Banzai is there, almost as if he wants to take responsibility for blowing the murder case.

A lot of surfers show up, too, as many as the gallery can hold, more outside the courthouse, a bunch of “human rights” groups holding signs reading “Justice for Kelly,” “Stop Hate Now,” and “Racism” with that diagonal line through it. Their disgust at the plea arrangement is palpable, and, inside the courtroom, Boone can feel their eyes burning through the back of his head.

So it’s just the defense team—Alan, Petra, and Boone—who’s there for Corey. If any of them was expecting gratitude, they’d have been disappointed. Corey just looks at them with his stupid, conflicted “I just got away with something” smile.

Alan feels that he has to say something. “You’ll probably be out in three years, maybe less. You’ll have your whole life in front of you.”

Sort of, Boone thinks. Corey probably hasn’t figured out yet that his father’s estate will be tied up in litigation and then sold off to pay lawsuits. So Corey will get out of the hole without a home or a dime in the bank, with a felony sheet, in a city that hates him, and not a friend in the world. Boone doesn’t bother to enlighten him to that, nor to the fact that he saved the kid from a jailhouse shanking or worse.

Corey looks at Alan, then at Petra, then Boone, and mutters, “I have nothing to say.”

Me neither, Boone thinks.

Nothing at all.

5.

164

He doesn’t have anything to say, either, when he walks outside the courthouse through a mob of protesting surfers.

Some of whom shout his name and couple it with “Traitor” and “Sellout.”

He just puts a protective arm around Petra and helps her into the waiting car that takes them back to the law office.

165

They lie in bed at his place that night.

After a little while she asks, “Are you all right?”

“Yeah.”

“Really? Because you seem sad.”

He thinks about it. “Yeah, kind of, I am.”

“Your friends?”

“That’s part of it,” he says. “But only part. It’s the whole thing, you know? It’s made me question . . . who I am. I never saw the ugliness until it was too late, until it killed someone like Kelly. Maybe I didn’t see it because I didn’t want to see it. I only wanted to see . . . paradise.”

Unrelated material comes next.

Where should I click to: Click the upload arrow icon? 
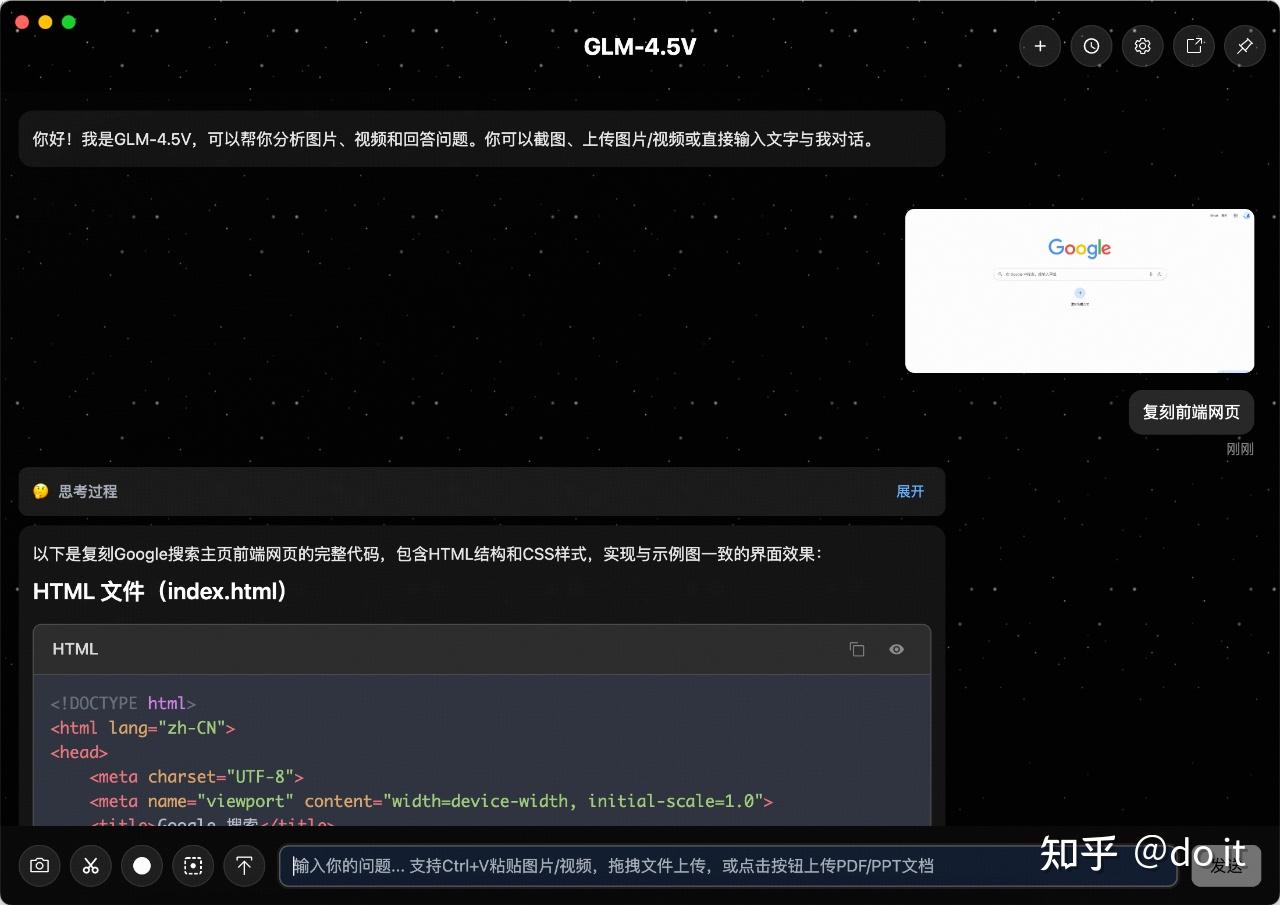tap(244, 866)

“You’re being too hard on yourself.”

“No, I’m not,” Boone says. “If you don’t see something, you don’t have to do anything about it. And I didn’t do a damn thing.”

“You’re not responsible for the whole world.”

“Just my piece of it.”

Petra kisses his neck, then his shoulder and his chest, and slides down his body gently, because he’s bruised and sore and aching, but she does soft, loving things until he cries out. Much later, her head in the crook of his neck, she asks, “Have you had a chance to think about Alan’s offer?”

Boone smiles. “He told you about that?”

“Yes.”

“Before or after he made it?”

“Before,” she says. “Does that matter?”

“Yeah, it does.”

“Ah. I see. I didn’t ask him, Boone. It was his idea.”

“But he ran it by you first.”

“I’m sure just to see if I’d be comfortable with the idea of you being around the office,” she says.

“Are you?” Boone asks. “ ‘Comfortable’?”

She rolls over and puts her head on his chest. “Much, much more than comfortable. I’m ecstatic.”

He holds her tight. “Why don’t you stay here until you’re ready to move back in to your place?”

“Yes?” she asks. “Yes, thank you, I’d love that, but it wasn’t an answer.”

“Yeah, Pete,” he says, “I think I’ll do it, the law school thing.”

She smiles and settles closer into him. A few minutes later Boone feels her breathing deepen and he looks down to see that she’s fallen asleep. He loves the smell of her, the feel of her, her hair splayed against his chest.

He doesn’t sleep.

Lies there and thinks.

166

Boone beats the sun out of bed.

He carefully disentangles himself from Petra, so as not to wake her, pulls the sheet back up around her neck, then throws on a sweatshirt, jeans, and sandals and walks into the kitchen to write her a note.

He steps outside into the still-dark morning, gets into the Deuce, and pulls off the pier onto the PCH. His route takes him right past the spot where the Dawn Patrol goes out, and in the faint light that is just now gathering, he can see their forms on the beach, performing the morning ritual of waxing and stretching and quiet conversation.

He doesn’t stop, but keeps driving north.

167

The lightness in the bed wakes Petra up.

She misses his weight and warmth, but she’s glad he’s going back out on the Dawn Patrol, and then she thinks how nice it would be to have a morning cup with him before he goes out, maybe look out the window and watch him surf before she goes in to work.

She gets up and goes into the kitchen, but he’s already gone.

A note is propped against a cup on the table.

Pete,

I’m sorry, I love you, but I can’t do it. The lawyer thing, I mean. It just isn’t who I am. I guess I’m just not a gentleman. I have something I have to take care of—my piece of the world—right now, but when I get back we’ll talk about it. There’s tea in the third cupboard to the right.